Le salut du monde n’est possible que parce que le Christ s’est abaissé. C’est ce que retrace l’hymne du début de la Lettre aux Philippiens. Une prière de la liturgie reprendra que Dieu a sauvé le monde par les abaissements de son Fils. Cet abaissement est nécessaire pour comprendre le mystère incommensurable de l’amour de Dieu et l’obéissance du Christ à son Père. C’est cela qui rend le salut du monde possible. La conséquence pour l’homme est presque automatique : devant le Christ, tout homme doit s’agenouiller en signe d’adoration et doit reconnaître dans son cœur le Christ comme Seigneur du ciel et de la terre, Seigneur de la vie et de l’histoire, celui qui a reçu, comme le dira Matthieu, tout pouvoir, toute autorité au ciel et sur la terre. La célébration de la veillée pascale nous fera revivra cela dans le rite de bénédiction du cierge pascal.

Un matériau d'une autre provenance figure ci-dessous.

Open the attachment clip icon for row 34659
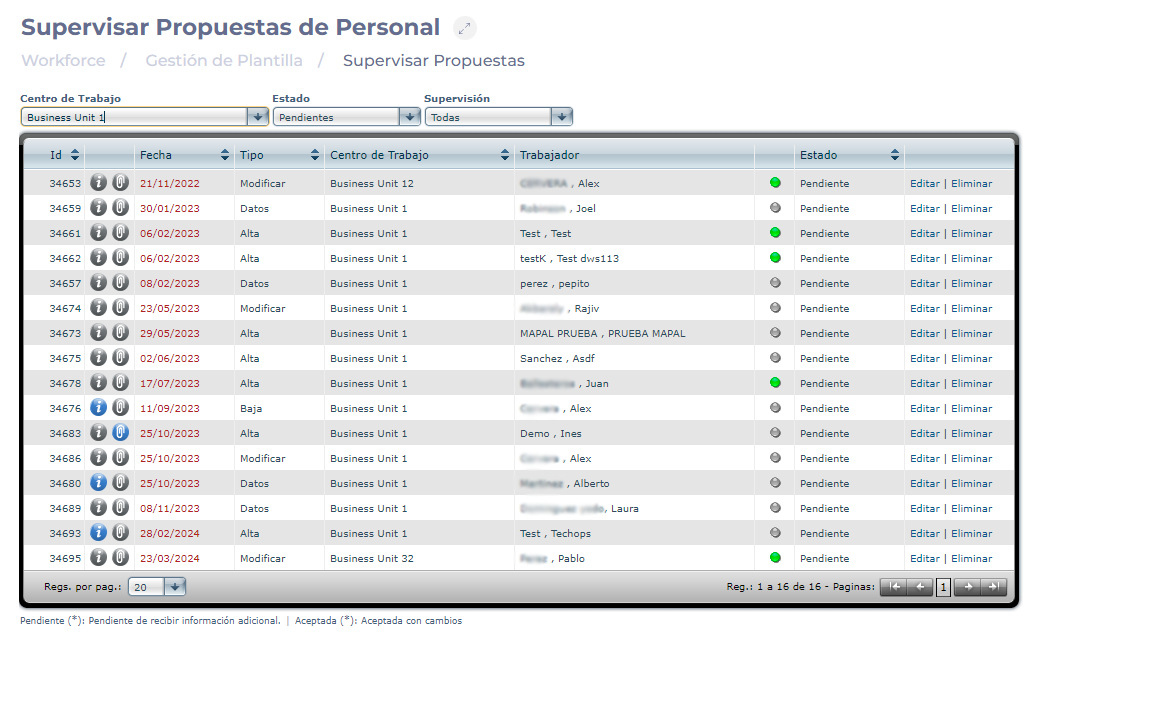This screenshot has width=1156, height=701. [120, 208]
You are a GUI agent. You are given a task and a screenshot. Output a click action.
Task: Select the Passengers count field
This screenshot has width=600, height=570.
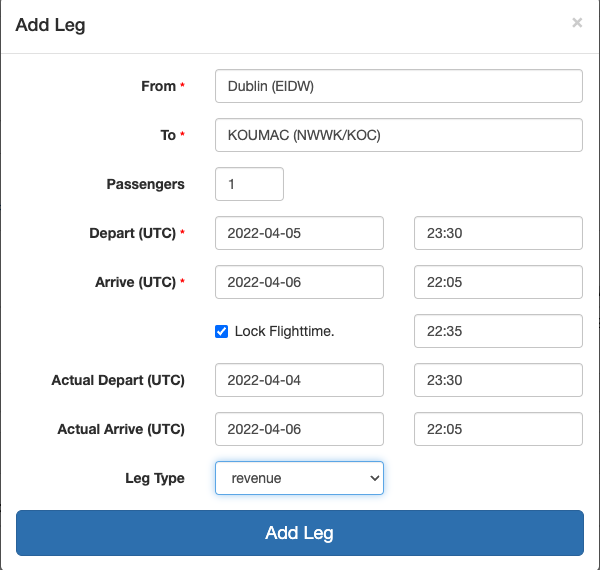[249, 184]
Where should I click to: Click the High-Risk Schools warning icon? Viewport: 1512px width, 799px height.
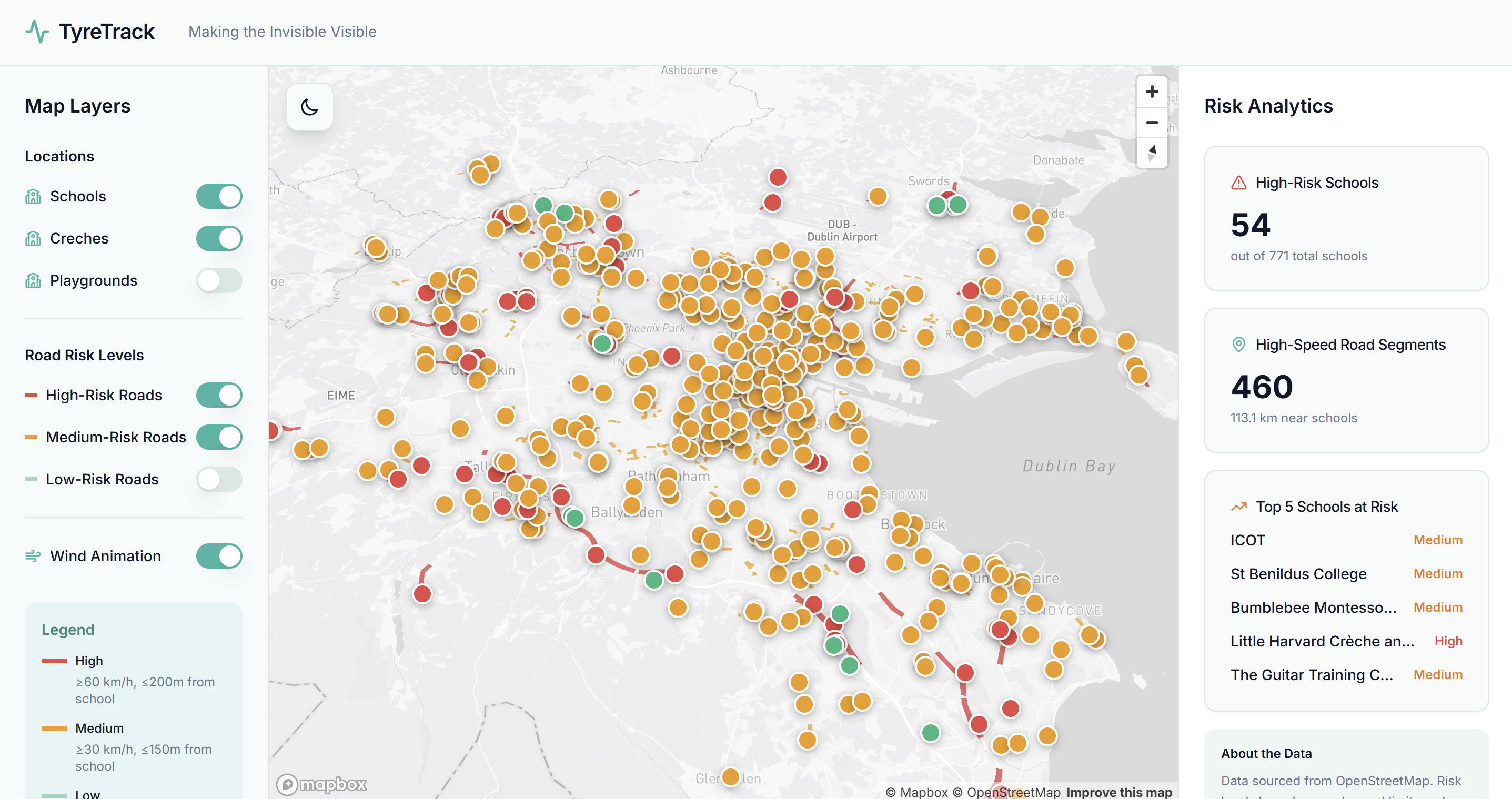[1238, 183]
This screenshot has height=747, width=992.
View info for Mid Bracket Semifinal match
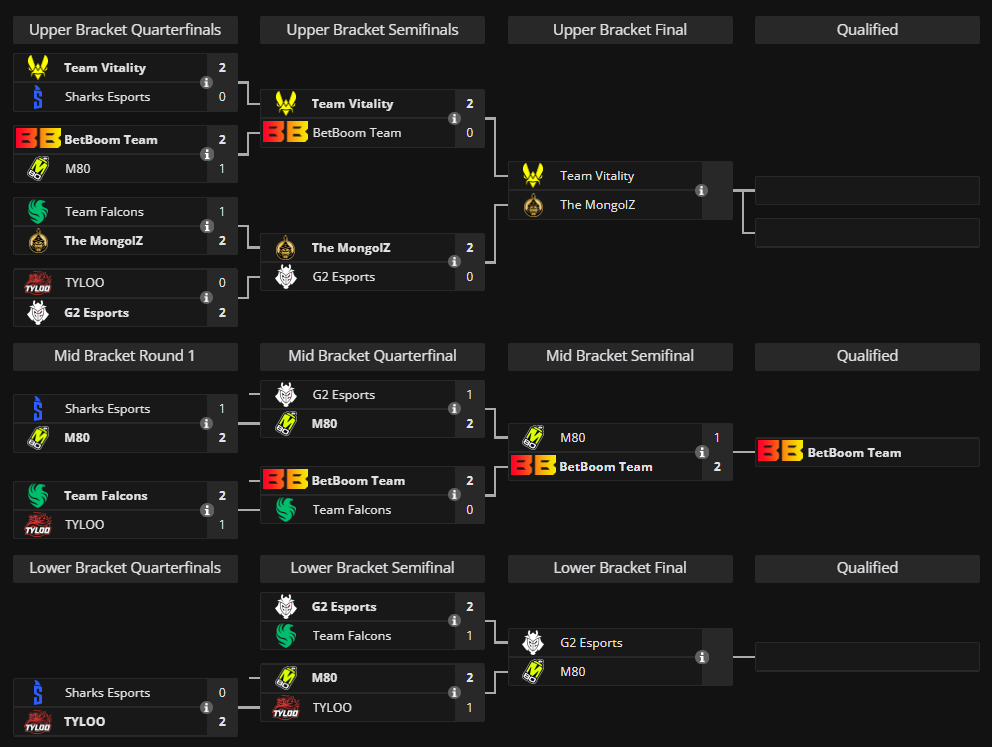(702, 452)
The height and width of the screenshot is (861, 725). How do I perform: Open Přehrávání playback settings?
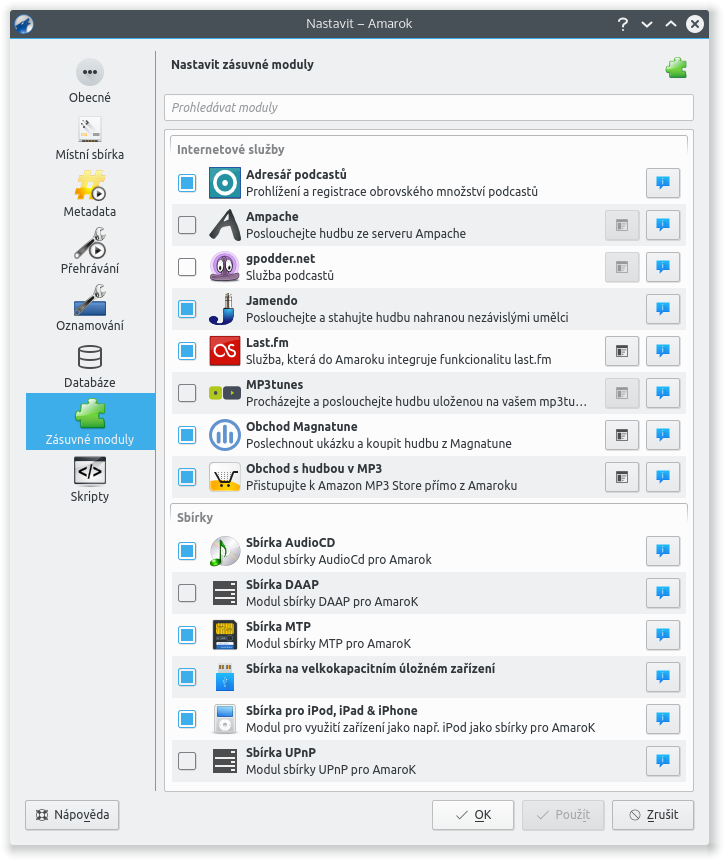click(90, 252)
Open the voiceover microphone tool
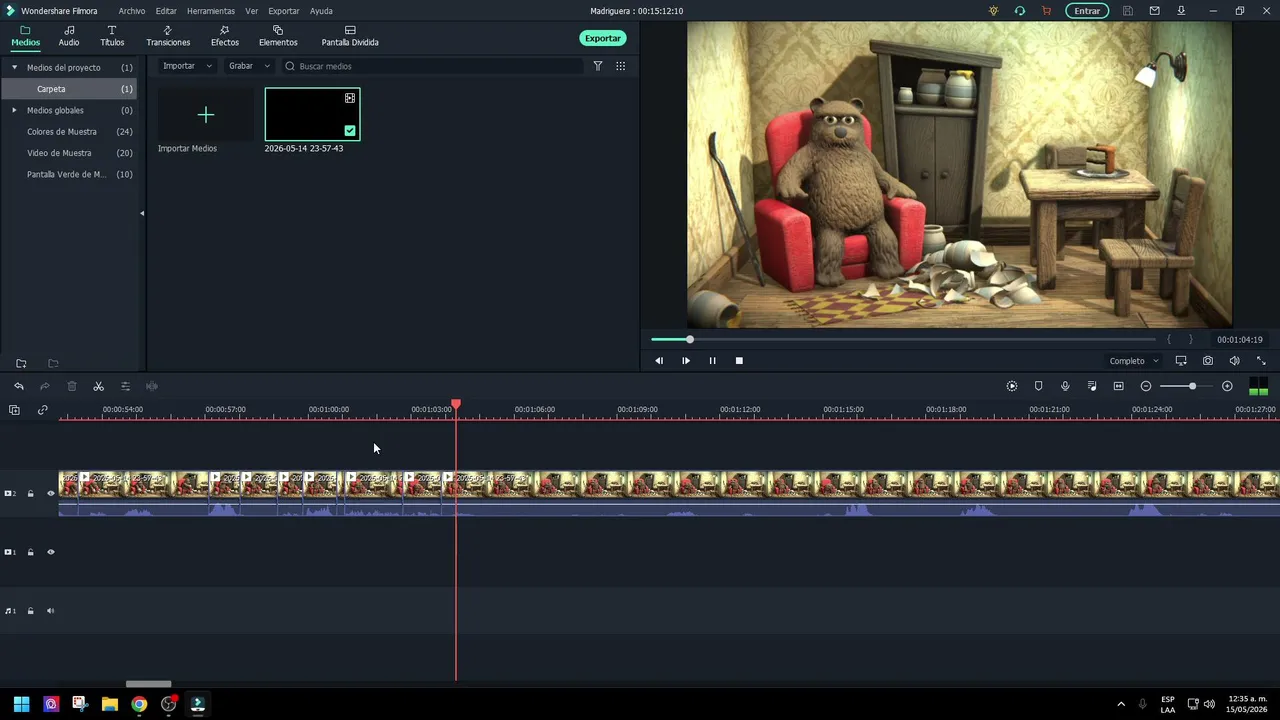This screenshot has width=1280, height=720. click(x=1065, y=386)
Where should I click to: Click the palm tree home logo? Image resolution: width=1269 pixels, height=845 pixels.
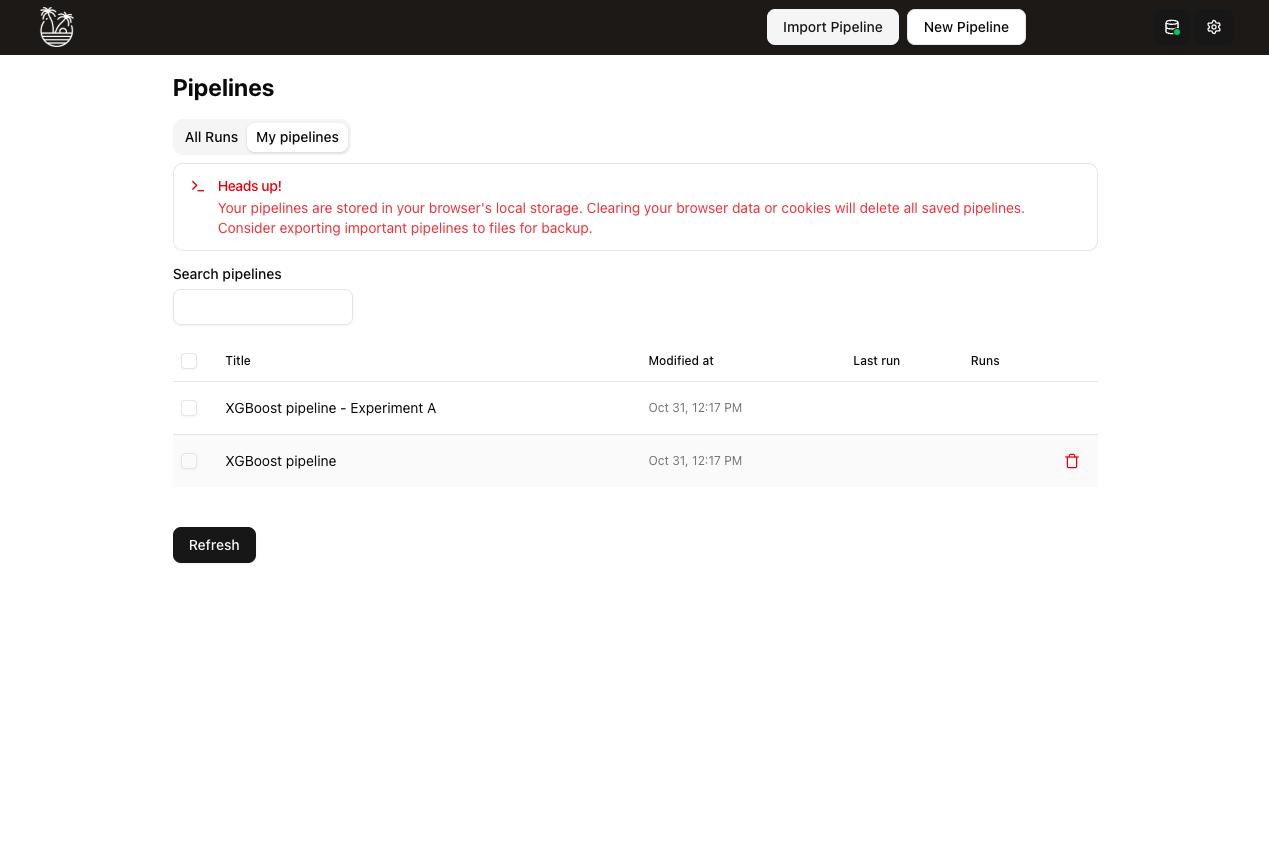(x=57, y=27)
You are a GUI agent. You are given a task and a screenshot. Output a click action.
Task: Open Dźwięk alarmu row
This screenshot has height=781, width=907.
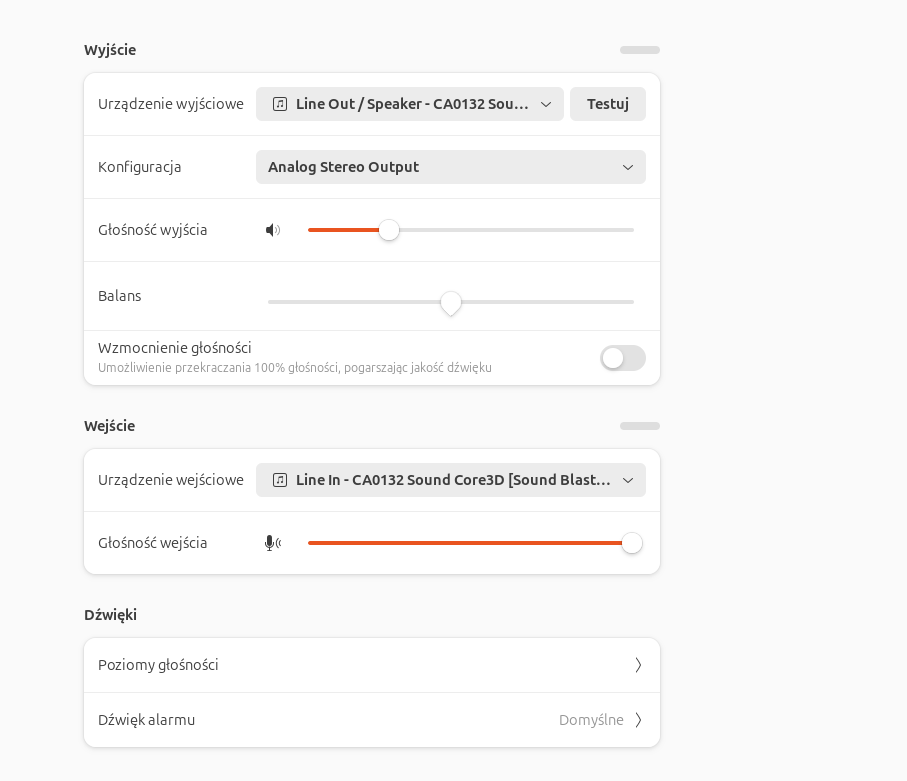point(372,720)
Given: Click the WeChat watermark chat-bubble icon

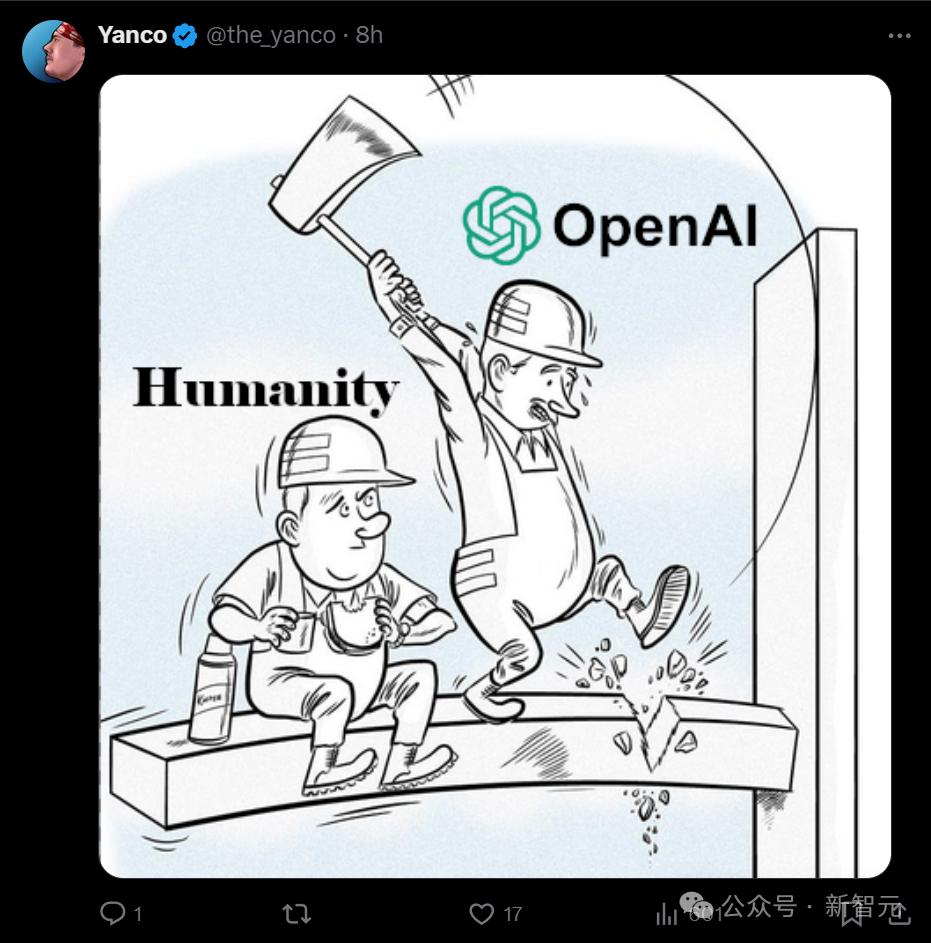Looking at the screenshot, I should pos(696,905).
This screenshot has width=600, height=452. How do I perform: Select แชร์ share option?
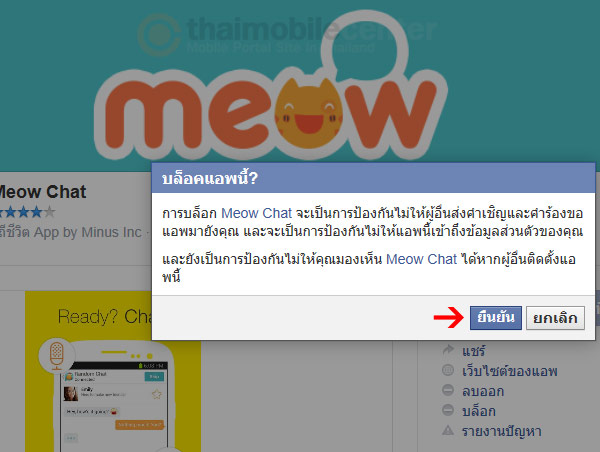[x=474, y=351]
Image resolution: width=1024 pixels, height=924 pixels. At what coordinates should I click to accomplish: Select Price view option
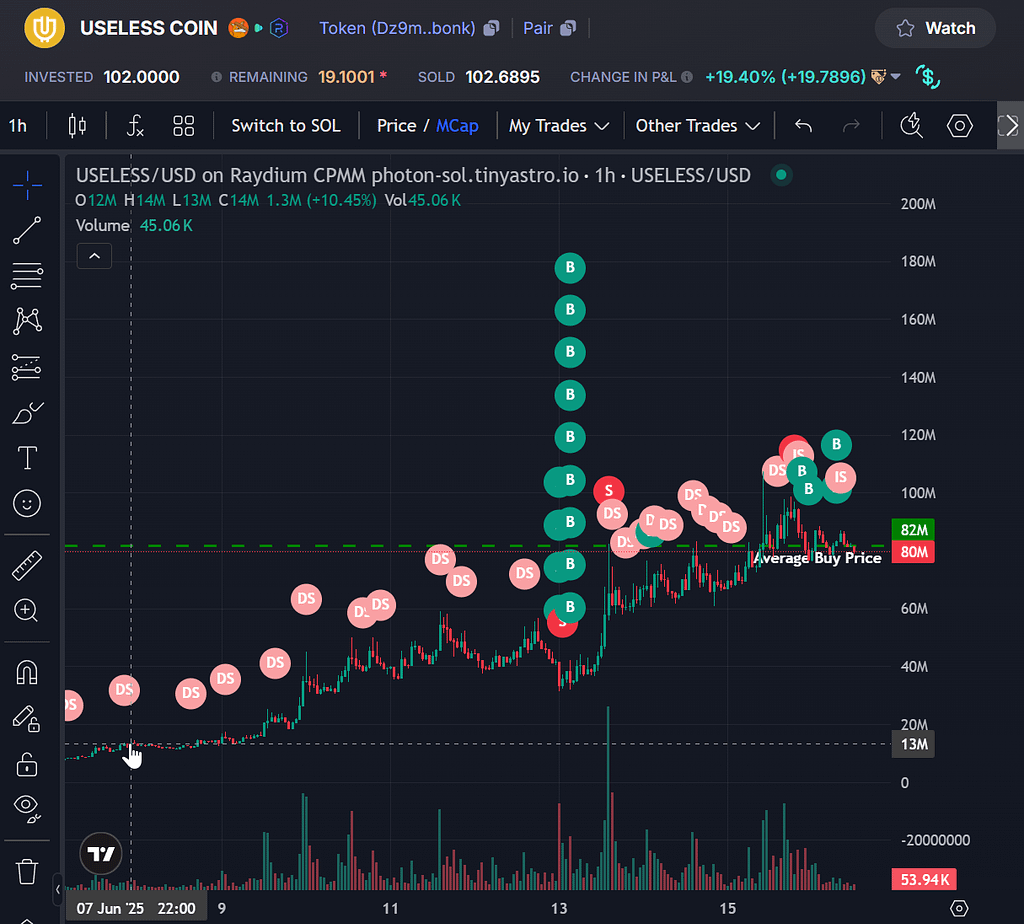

Le récit de la passion du Christ peut tourner autour d’une question principale qui concerne son identité. Elle lui est posée d’abord par le grand prêtre : « Es-tu le Messie, le Fils du Dieu béni ? ». Elle lui sera posée de nouveau par Pilate : « Es-tu le roi des Juifs ? ». Aujourd’hui encore, notre foi ne va pas sans poser cette question, et le chrétien doit y répondre. Devant le grand prêtre, Marc, qui est pourtant si discret sur la révélation de l’identité de Jésus, n’hésite pas de répondre par l’affirmatif : « Je le suis… ». Mais cette réponse si claire ne suscite pourtant que désapprobation : il a blasphémé. Jésus, de son côté, gardera une vraie maîtrise de la situation depuis le commencement. Quand il envoie ses disciples préparer la pâque, quand il institue l’eucharistie, quand il se met en prière dans une agonie profonde à Gethsémani, etc. Il est le Seigneur qui se livre pour le salut du monde. Tout le monde l’abandonnera, mais lui, confiant et obéissant à son Père, assumera jusqu’au bout, jusqu’à la mort sur la croix.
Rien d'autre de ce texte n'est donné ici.